**WHAT YOU WILL DO**: Within these entries, how many lines contain the word "share"? Answer with the number alone.

Stored data:
=====

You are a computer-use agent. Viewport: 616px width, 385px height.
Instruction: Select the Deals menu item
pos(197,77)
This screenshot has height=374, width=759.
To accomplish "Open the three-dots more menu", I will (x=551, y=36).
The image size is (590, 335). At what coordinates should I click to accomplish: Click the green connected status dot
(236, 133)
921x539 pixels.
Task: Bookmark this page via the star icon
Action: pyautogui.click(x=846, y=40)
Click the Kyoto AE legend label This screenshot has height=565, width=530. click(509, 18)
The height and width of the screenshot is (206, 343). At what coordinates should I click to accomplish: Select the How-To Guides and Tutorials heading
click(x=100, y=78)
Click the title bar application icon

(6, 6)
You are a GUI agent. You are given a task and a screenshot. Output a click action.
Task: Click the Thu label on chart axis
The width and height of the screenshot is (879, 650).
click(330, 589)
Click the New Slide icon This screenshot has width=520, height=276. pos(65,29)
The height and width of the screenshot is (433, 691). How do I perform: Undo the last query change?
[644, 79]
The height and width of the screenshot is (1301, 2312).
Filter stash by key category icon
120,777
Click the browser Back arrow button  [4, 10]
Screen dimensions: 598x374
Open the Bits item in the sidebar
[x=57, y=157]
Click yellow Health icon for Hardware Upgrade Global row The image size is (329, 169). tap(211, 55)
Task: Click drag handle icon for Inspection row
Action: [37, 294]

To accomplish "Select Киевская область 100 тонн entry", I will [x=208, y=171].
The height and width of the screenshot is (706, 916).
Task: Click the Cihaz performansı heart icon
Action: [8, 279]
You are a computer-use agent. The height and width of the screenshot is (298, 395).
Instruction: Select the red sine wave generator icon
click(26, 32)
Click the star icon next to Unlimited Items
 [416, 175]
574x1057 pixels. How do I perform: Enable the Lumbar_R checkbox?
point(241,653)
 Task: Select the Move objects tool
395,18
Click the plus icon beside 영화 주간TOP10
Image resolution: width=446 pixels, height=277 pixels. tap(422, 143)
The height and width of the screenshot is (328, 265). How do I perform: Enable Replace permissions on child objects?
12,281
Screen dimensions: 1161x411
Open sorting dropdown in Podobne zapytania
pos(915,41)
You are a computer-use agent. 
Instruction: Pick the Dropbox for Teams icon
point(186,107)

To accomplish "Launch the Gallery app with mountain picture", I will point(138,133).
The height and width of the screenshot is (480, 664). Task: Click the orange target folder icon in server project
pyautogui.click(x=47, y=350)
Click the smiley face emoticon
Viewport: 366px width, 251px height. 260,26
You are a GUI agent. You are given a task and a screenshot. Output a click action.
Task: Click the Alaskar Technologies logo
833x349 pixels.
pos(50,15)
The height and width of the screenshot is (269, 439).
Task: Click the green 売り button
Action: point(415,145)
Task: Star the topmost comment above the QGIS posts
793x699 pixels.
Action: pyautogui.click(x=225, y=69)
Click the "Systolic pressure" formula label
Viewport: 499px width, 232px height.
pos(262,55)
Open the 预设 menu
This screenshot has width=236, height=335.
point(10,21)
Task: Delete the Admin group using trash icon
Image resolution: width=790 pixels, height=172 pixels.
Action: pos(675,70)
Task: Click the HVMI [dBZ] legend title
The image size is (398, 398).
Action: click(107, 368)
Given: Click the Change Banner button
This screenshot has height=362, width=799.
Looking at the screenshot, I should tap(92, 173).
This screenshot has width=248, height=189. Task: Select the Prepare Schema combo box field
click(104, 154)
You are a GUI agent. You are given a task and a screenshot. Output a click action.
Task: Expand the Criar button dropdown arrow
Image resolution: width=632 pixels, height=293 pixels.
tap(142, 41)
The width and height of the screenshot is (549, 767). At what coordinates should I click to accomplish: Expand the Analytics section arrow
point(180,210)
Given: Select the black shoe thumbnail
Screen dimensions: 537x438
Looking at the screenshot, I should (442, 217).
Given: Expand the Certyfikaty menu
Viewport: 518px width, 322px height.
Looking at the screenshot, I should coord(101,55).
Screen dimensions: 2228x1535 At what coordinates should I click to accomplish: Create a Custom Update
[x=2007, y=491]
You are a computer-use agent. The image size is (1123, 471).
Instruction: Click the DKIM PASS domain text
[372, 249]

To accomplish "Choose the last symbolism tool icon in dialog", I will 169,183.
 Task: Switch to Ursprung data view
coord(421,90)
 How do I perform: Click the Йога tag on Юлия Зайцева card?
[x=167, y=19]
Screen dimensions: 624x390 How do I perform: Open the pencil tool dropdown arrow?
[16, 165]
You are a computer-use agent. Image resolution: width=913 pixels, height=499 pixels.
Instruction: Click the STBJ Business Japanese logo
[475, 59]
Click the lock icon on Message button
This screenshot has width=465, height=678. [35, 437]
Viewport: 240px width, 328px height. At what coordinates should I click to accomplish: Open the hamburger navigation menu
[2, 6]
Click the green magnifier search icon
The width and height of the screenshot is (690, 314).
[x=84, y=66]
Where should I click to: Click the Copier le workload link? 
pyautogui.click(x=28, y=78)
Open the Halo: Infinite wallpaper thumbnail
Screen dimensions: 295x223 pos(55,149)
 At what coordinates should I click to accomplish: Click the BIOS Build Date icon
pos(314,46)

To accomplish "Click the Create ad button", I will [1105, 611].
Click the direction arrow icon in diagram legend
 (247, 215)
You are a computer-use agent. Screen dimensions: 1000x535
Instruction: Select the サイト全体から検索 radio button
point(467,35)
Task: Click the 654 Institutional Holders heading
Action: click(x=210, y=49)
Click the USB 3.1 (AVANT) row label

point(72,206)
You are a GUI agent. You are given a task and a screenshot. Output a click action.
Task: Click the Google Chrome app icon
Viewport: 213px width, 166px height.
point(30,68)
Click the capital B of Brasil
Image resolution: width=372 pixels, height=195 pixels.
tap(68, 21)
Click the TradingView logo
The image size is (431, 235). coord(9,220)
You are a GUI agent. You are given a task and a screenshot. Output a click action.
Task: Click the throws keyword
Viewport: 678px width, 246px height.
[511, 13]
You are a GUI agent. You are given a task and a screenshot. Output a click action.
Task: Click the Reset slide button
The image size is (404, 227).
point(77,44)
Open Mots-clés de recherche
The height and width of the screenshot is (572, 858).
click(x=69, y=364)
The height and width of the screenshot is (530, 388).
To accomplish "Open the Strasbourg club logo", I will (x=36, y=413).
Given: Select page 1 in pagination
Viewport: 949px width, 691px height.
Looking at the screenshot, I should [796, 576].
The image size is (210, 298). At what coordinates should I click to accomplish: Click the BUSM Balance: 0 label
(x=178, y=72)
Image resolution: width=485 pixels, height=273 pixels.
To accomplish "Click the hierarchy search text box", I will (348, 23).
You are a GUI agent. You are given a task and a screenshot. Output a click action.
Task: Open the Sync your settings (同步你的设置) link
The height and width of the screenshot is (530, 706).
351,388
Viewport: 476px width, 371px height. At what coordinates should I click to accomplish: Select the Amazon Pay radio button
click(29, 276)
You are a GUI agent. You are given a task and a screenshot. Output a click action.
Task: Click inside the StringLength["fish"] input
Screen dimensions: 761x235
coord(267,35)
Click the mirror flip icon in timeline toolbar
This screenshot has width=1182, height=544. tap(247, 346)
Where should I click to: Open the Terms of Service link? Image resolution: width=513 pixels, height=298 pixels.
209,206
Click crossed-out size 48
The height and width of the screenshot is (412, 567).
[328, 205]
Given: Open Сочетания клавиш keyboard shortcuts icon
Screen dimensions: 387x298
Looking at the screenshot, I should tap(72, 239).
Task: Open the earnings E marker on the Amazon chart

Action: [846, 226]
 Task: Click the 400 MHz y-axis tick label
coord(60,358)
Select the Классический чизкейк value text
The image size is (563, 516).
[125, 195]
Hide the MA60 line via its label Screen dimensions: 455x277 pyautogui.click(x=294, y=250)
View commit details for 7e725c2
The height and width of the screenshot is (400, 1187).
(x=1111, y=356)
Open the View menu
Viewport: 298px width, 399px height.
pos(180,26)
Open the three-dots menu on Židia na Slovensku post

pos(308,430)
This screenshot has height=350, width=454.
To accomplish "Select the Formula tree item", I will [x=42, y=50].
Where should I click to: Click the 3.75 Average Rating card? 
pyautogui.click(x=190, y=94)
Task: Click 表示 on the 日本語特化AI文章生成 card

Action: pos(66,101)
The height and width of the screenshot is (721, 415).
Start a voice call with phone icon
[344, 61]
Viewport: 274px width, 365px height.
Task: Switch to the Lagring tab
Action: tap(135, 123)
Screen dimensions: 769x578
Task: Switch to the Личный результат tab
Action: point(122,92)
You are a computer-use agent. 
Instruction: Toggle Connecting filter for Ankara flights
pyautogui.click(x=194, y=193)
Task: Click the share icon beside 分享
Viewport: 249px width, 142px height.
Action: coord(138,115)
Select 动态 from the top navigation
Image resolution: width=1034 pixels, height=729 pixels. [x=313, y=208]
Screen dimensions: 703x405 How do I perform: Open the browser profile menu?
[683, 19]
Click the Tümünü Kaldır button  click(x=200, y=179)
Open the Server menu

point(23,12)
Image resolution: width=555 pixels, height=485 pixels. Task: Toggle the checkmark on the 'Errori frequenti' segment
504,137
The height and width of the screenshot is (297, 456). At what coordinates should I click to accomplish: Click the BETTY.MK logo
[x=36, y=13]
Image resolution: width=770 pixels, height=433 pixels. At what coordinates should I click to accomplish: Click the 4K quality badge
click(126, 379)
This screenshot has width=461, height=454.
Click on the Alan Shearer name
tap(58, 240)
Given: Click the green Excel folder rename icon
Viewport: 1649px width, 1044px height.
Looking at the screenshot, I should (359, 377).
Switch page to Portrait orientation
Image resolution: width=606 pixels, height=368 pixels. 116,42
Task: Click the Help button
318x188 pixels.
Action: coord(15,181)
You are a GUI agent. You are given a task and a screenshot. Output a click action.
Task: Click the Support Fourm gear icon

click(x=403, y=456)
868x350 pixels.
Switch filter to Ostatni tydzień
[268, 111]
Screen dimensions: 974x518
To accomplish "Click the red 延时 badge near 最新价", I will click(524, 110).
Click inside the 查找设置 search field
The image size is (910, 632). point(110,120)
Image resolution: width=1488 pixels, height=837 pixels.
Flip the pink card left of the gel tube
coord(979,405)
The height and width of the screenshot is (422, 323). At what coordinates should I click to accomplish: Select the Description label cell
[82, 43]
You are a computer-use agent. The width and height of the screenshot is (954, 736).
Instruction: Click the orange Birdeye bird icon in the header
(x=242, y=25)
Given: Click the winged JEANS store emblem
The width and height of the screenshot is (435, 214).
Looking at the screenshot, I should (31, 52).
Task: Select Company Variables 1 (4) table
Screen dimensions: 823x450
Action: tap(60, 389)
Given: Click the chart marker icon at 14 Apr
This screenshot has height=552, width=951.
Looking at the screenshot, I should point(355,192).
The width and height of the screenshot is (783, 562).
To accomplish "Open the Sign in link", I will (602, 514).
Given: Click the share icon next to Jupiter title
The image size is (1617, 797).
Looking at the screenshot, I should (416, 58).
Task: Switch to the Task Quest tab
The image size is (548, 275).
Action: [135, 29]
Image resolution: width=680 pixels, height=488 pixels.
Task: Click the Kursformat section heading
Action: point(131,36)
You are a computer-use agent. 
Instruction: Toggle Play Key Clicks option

=====

**SOLUTION TO THIS PROBLEM**: 2